Extract every record, keeping each one exactly as it is.
(Beginning of Material provided)
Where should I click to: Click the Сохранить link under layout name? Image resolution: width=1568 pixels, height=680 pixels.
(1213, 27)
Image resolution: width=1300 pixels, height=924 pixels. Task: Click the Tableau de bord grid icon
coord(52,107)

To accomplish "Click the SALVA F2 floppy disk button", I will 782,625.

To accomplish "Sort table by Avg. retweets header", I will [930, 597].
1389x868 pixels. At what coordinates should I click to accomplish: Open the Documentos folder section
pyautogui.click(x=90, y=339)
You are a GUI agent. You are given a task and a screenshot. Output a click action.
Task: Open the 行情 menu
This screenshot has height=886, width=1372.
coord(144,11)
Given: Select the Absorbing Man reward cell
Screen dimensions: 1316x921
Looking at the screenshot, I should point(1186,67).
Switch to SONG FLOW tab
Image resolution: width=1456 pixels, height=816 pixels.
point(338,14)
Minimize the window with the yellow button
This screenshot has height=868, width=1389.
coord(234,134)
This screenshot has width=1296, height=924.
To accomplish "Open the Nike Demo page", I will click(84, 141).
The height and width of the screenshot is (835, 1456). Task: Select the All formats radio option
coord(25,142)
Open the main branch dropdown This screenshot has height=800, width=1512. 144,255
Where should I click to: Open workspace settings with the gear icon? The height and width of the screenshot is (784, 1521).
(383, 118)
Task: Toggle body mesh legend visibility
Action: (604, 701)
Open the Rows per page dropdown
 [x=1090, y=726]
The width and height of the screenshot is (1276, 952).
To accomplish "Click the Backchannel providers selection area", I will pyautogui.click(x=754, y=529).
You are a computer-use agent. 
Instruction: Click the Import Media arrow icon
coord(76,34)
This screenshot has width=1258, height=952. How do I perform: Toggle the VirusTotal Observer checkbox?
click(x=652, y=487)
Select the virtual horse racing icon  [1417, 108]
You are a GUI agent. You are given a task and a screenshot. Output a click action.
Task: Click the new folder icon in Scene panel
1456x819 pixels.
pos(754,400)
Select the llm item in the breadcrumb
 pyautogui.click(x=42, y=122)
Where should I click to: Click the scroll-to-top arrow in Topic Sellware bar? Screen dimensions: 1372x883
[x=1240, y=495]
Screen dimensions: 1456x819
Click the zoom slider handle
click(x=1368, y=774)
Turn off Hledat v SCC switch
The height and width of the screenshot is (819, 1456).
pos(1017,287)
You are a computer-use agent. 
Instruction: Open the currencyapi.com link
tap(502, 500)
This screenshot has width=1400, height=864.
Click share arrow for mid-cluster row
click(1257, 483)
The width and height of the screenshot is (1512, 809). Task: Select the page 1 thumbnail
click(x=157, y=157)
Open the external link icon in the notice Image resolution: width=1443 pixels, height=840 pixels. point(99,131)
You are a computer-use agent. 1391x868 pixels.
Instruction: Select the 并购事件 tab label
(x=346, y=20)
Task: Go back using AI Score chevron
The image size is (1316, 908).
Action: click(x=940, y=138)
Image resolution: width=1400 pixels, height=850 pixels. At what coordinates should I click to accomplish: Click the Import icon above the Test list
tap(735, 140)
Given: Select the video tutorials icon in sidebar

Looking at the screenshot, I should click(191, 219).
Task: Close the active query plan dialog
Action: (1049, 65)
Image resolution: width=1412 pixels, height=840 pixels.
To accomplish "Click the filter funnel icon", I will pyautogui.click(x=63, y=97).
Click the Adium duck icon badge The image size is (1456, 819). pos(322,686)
(End of Material provided)
* _Task result_:
Where should I click to: Click the Сохранить link under layout name? Image resolution: width=1568 pixels, height=680 pixels.
(1213, 27)
Image resolution: width=1300 pixels, height=924 pixels. Task: Click the Tableau de bord grid icon
coord(52,107)

To accomplish "Click the SALVA F2 floppy disk button", I will 782,625.

To accomplish "Sort table by Avg. retweets header", I will [930, 597].
1389x868 pixels. At what coordinates should I click to accomplish: Open the Documentos folder section
pyautogui.click(x=90, y=339)
You are a GUI agent. You are given a task and a screenshot. Output a click action.
Task: Open the 行情 menu
This screenshot has height=886, width=1372.
coord(144,11)
Given: Select the Absorbing Man reward cell
Screen dimensions: 1316x921
Looking at the screenshot, I should point(1186,67).
Switch to SONG FLOW tab
Image resolution: width=1456 pixels, height=816 pixels.
point(338,14)
Minimize the window with the yellow button
This screenshot has height=868, width=1389.
coord(234,134)
This screenshot has width=1296, height=924.
To accomplish "Open the Nike Demo page", I will click(84, 141).
The height and width of the screenshot is (835, 1456). Task: Select the All formats radio option
coord(25,142)
Open the main branch dropdown This screenshot has height=800, width=1512. 144,255
Where should I click to: Open workspace settings with the gear icon? The height and width of the screenshot is (784, 1521).
(383, 118)
Task: Toggle body mesh legend visibility
Action: (604, 701)
Open the Rows per page dropdown
 [x=1090, y=726]
The width and height of the screenshot is (1276, 952).
To accomplish "Click the Backchannel providers selection area", I will pyautogui.click(x=754, y=529).
You are a computer-use agent. 
Instruction: Click the Import Media arrow icon
coord(76,34)
This screenshot has width=1258, height=952. How do I perform: Toggle the VirusTotal Observer checkbox?
click(x=652, y=487)
Select the virtual horse racing icon  [1417, 108]
You are a GUI agent. You are given a task and a screenshot. Output a click action.
Task: Click the new folder icon in Scene panel
1456x819 pixels.
pos(754,400)
Select the llm item in the breadcrumb
 pyautogui.click(x=42, y=122)
Where should I click to: Click the scroll-to-top arrow in Topic Sellware bar? Screen dimensions: 1372x883
[x=1240, y=495]
Screen dimensions: 1456x819
Click the zoom slider handle
click(x=1368, y=774)
Turn off Hledat v SCC switch
The height and width of the screenshot is (819, 1456).
pos(1017,287)
You are a computer-use agent. 
Instruction: Open the currencyapi.com link
tap(502, 500)
This screenshot has width=1400, height=864.
Click share arrow for mid-cluster row
click(1257, 483)
The width and height of the screenshot is (1512, 809). Task: Select the page 1 thumbnail
click(x=157, y=157)
Open the external link icon in the notice Image resolution: width=1443 pixels, height=840 pixels. point(99,131)
You are a computer-use agent. 1391x868 pixels.
Instruction: Select the 并购事件 tab label
(x=346, y=20)
Task: Go back using AI Score chevron
The image size is (1316, 908).
Action: click(x=940, y=138)
Image resolution: width=1400 pixels, height=850 pixels. At what coordinates should I click to accomplish: Click the Import icon above the Test list
tap(735, 140)
Given: Select the video tutorials icon in sidebar

Looking at the screenshot, I should click(191, 219).
Task: Close the active query plan dialog
Action: (1049, 65)
Image resolution: width=1412 pixels, height=840 pixels.
To accomplish "Click the filter funnel icon", I will pyautogui.click(x=63, y=97).
Click the Adium duck icon badge The image size is (1456, 819). pos(322,686)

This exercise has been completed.